Я всегда удивлялся спокойствию и смирению этого незаметного человека, который ни к кому не питал обиды, никогда не жаловался и носил в своем маленьком сердце большую любовь ко всем.
«Легко ему…» — думал я про себя, и старался подражать ему в своих отношениях к людям.
Дома заставал я матушку за молитвой, а на столе Все было для меня готово. Где доставала она в то время яйца, сливки, мед, сало со ржаным хлебом, оставалось для меня тайной. Она незаметно садилась подле меня со своими четками, стараясь угадать мои желания, и спрашивала:
— Хорошо тебе? Если что мучает тебя — скажи, не утаивай, и станет тебе легче…
Я отвечал, волнуясь:
— Матушка, мне так хорошо у тебя, что хочу плакать. Твоя доброта лечит меня.
И это было правдой. К концу лета я настолько поздоровел и повеселел, что жизнь моя была уже в не опасности. Что делалось тогда с матушкой Марией! Как хорошела она от радости, что вылечила меня молитвой.
— Дитя мое, — говорила она, — вот видишь теперь, что когда мы здоровы духом, тогда здорово и наше тело. Не лекарства лечат душевные боли, которые происходят от наших собственных ошибок и заблуждений.
— Не верь большевистской лжи, — продолжала она, увлекаясь и волнуясь, — будто только в здоровом теле пребывает здоровый дух. Знала я одного сильного человека, который руками мог вырвать из земли дерево с корнем, а ведь на том самом дереве удавился от душевной боли… — и, на этом месте своего рассказа, она заплакала, и поспешила с молитвой к образам.
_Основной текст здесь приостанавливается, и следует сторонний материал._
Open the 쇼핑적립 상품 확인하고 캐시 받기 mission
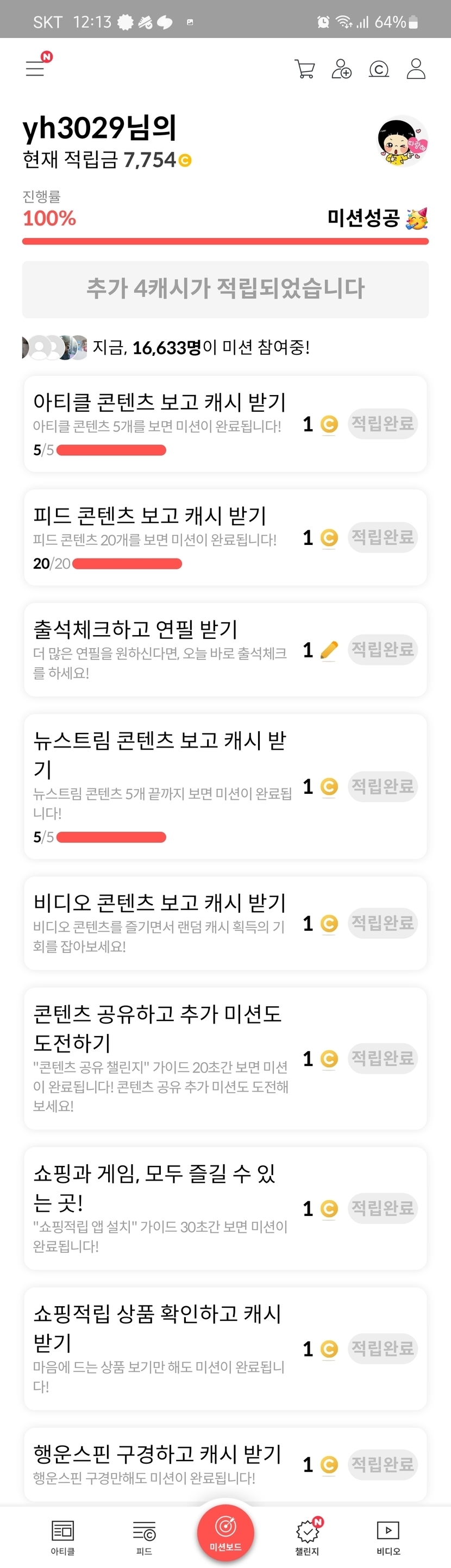Image resolution: width=451 pixels, height=1568 pixels. [x=158, y=1349]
Но, вдруг, тихая жизнь монастыря была нарушена внезапным событием, произошедшим на моих глазах в одно раннее утро. К деревянным воротам подъехал вооруженный отряд.
— Отворяй ворота! — кричал не слезая с коня человек с огромной звездой на картузе.
— Здесь тебе не заезжий двор, — отвечал степенно сторож.
— Эй ты, старый колдун! Веди сюда игумению, у нас к ней дело есть!..
Но сторож продолжал стоять на своем.
— Не велено, — говорил он, — тревожить мать игумению в час молитвы. Проезжай мимо…
— Тебе, старик, видно жизнь надоела. Поторопись, пока твоя нога еще носит тебя! — и погрозил сторожу ручной гранатой.
Оробевший старик не стал больше возражать ему. Едва управляясь деревянной ногой, он поскакал по дороге к церкви, где шла служба, и борода его уносилась за ним, все больше напоминая белое облако. С трудом переводя дыхание, он вбежал за клирос не перекрестив лба, и стал упрашивать игумению усмирить разбойников.
— Изгони дьявола крестным знамением, и не мешай молитве, — ответила строго игумения, и продолжала призывать монахинь к усердию.
Тем временем, человек со звездой не унимался.
— Веди сюда подлую старуху, — кричал он на старика. — У нас нет времени ждать пока кончит она свое бормотание…
Но игумения не явилась к нему и после службы; те же послушницы увели ее в келию, где она бросилась на колени перед Распятием.